A quick re-read, inspired by a recent visit to the Science Museum, where we were enthralled by our meanderings around various astonishing artifacts:

  • The rickety-looking Apollo 10 capsule, charred from re-entry, having journeyed to within 9 miles of the moon and back again.
  • Stevenson’s Rocket, not, as I had previously understood, the first steam-powered railway locomotive, just a revolutionary improvement in design, capable of the unheard-of speed of 29 miles an hour.
  • Watson and Crick’s original 6-foot mechano model of the double-helix structure of a DNA molecule (or at least the original bits of it, re-assembled at Kings around 1990), constructed between LSD fuelled revelry and Sunday afternoons’ quiet boozing pondering the meaning of life. Not a bad lifestyle, it has to be said.
  • Charles Babbage’s Difference Engine number 1, or at least remnants of it. This is the arithmetic precursor to his subsequent, and more ambitious, analytical engine, the conception of which was a precient stroke of genius, the world’s first programmable computer. Lacking electronics, it was implemented in a purely mechanical manner, a 40 year labour of which he pursued until his death.

I was surprised to learn that the failing of the device was not, as I had previously heard, due to the inadequate manufacturing tolerances of the time. Recent examinations have demonstrated these to be more than adequate. Instead, the lengthy and costly extensions to the project, leading to its eventual failure in an ocean of debts and soured relationships is nowadays blamed on the project suffering from ‘inappropriate management’. Interesting to see the nascent software industry starting out as it was destined to continue.

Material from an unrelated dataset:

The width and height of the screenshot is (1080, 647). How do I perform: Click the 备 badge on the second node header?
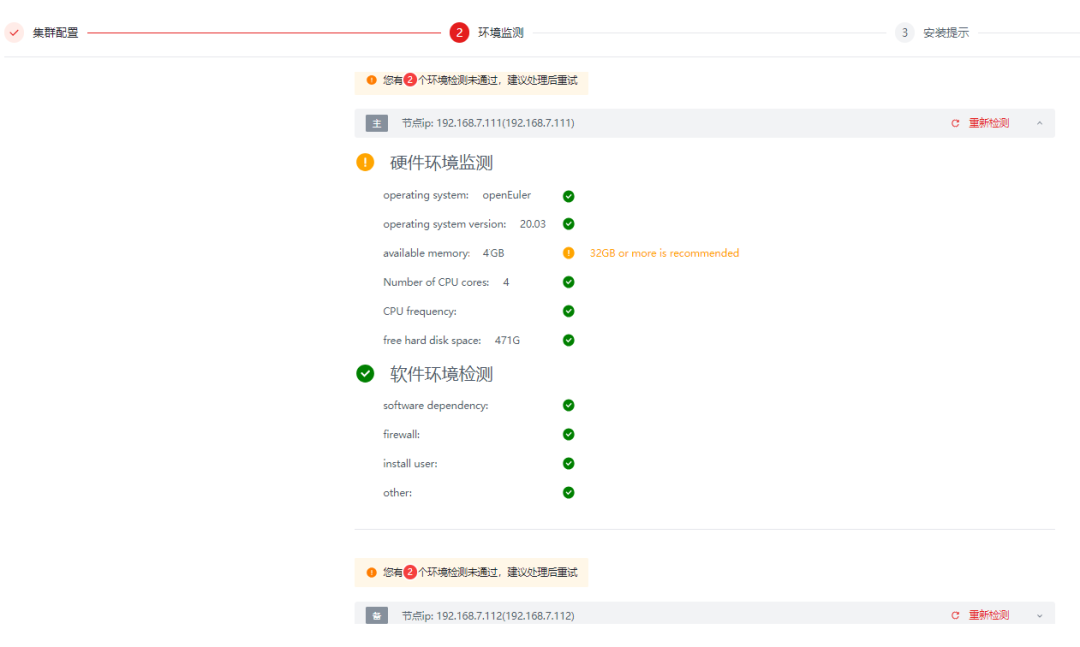(x=376, y=615)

It was, of course, this last item at the museum which inspired me to pick up The Difference Engine paperback again, an alternate history novel in which the authors indulge the fantasy that Babbage’s project had been a success, and the British Empire, in the upheaval of a steam-powered information processing era, underwent a series of meritocratous social revolutions, and as a result was better equipped to continue its expansion across the globe.

Rating 7.5/10 – a splendid ripping yarn.